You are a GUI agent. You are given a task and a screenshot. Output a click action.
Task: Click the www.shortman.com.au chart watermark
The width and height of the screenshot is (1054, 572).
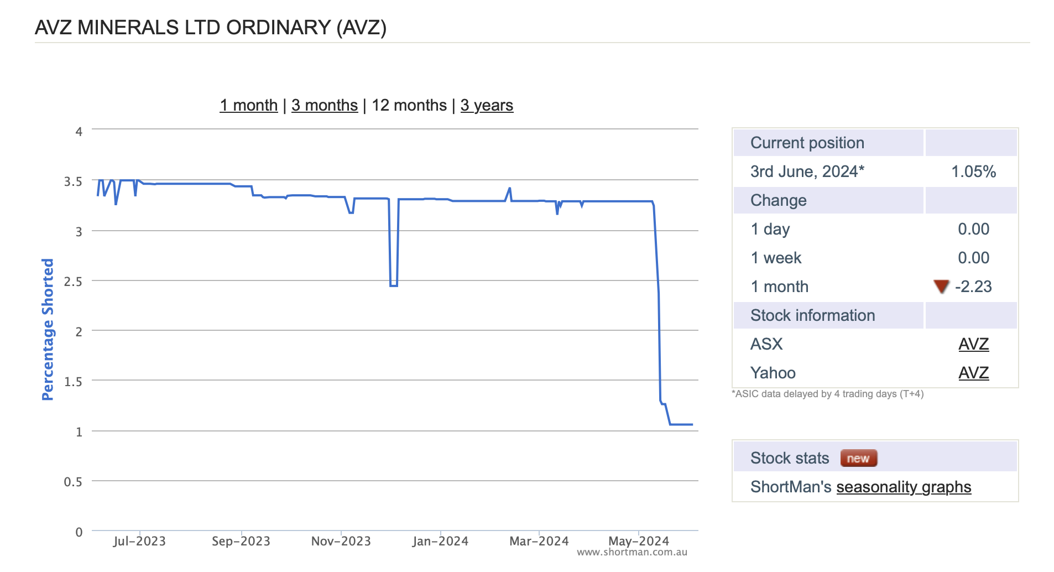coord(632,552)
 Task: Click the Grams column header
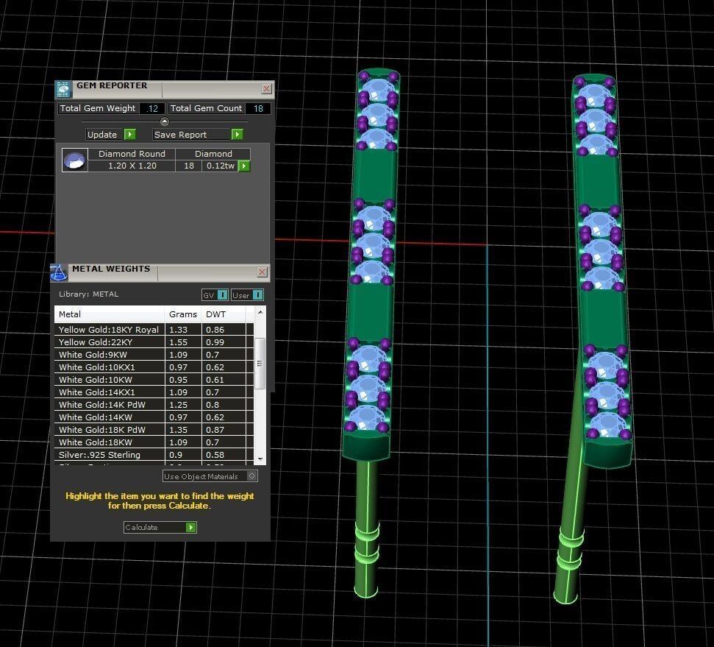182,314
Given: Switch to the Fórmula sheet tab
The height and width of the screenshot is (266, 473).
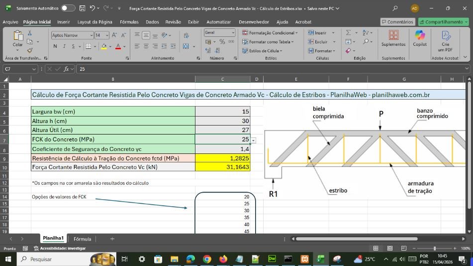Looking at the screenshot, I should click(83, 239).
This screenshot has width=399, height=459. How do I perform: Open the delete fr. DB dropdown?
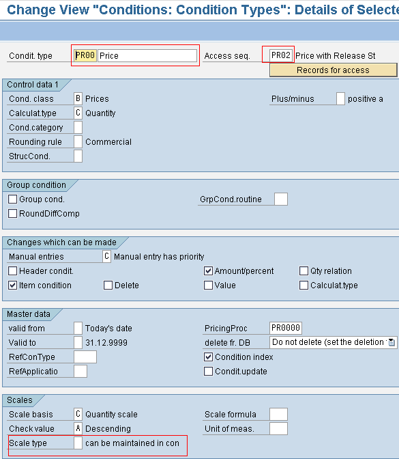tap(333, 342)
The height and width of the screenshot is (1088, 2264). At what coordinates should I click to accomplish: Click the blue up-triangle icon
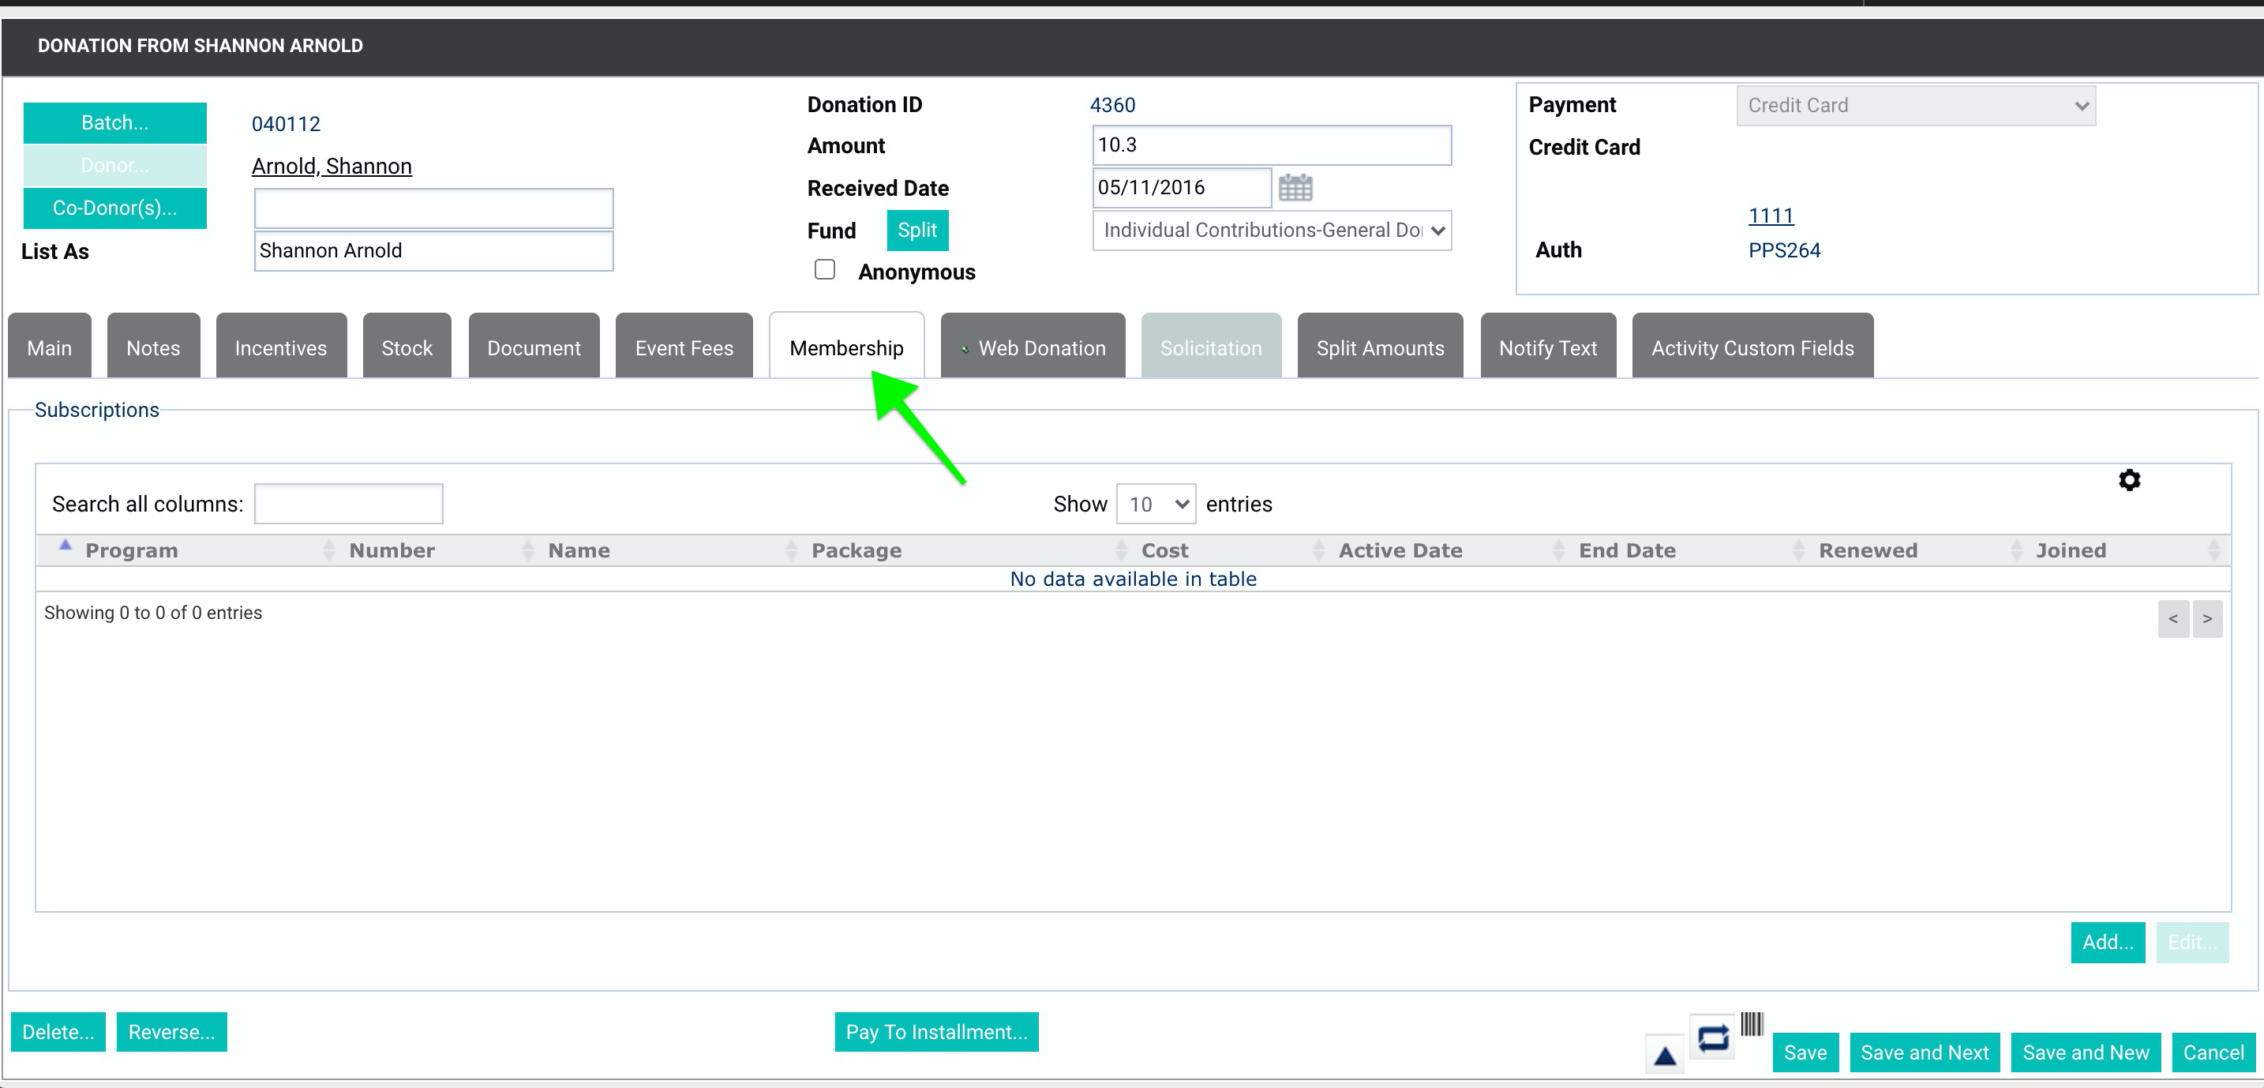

•••

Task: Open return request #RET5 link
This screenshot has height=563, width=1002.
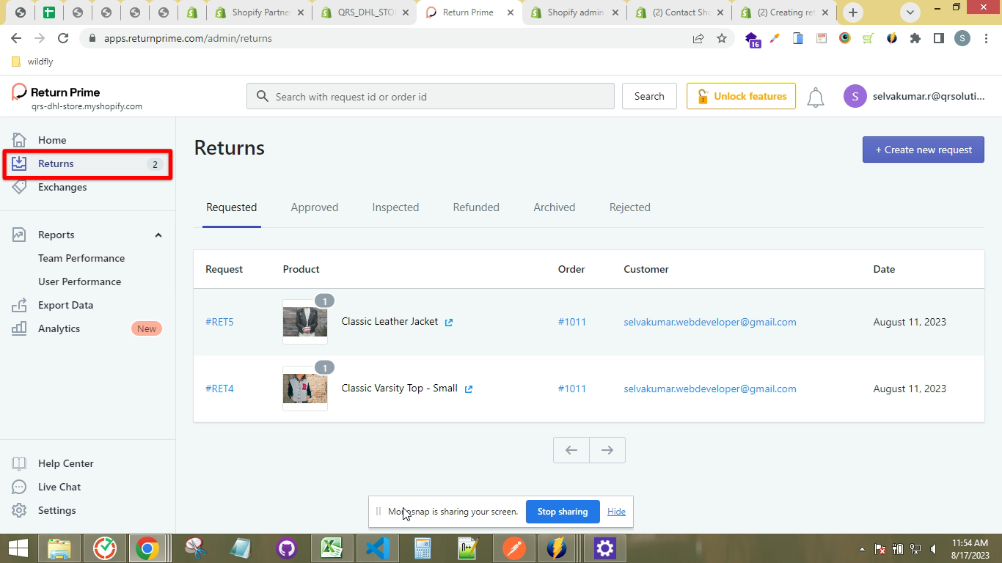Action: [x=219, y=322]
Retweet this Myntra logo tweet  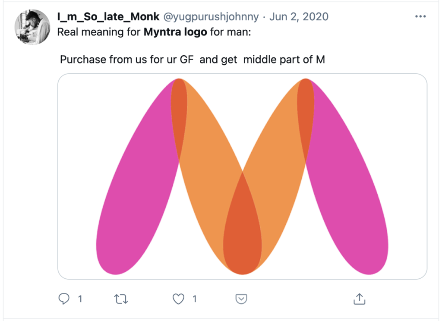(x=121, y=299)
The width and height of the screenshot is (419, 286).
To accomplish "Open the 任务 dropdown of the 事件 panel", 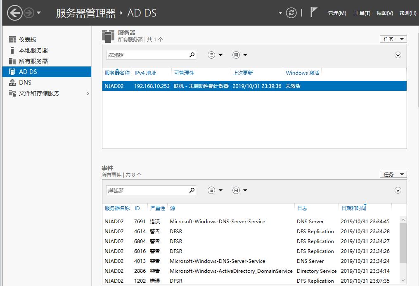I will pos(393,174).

•••

Nothing but the lines above from the one that has "The width and height of the screenshot is (1054, 572)." down to the one that has "Given: Switch to the Fórmula sheet tab" belongs in the answer, copied exactly, without pictures.

* **EXERCISE RESULT**:
The width and height of the screenshot is (1054, 572).
coord(632,552)
 Task: Click the Grams column header
182,314
Given: Switch to the Fórmula sheet tab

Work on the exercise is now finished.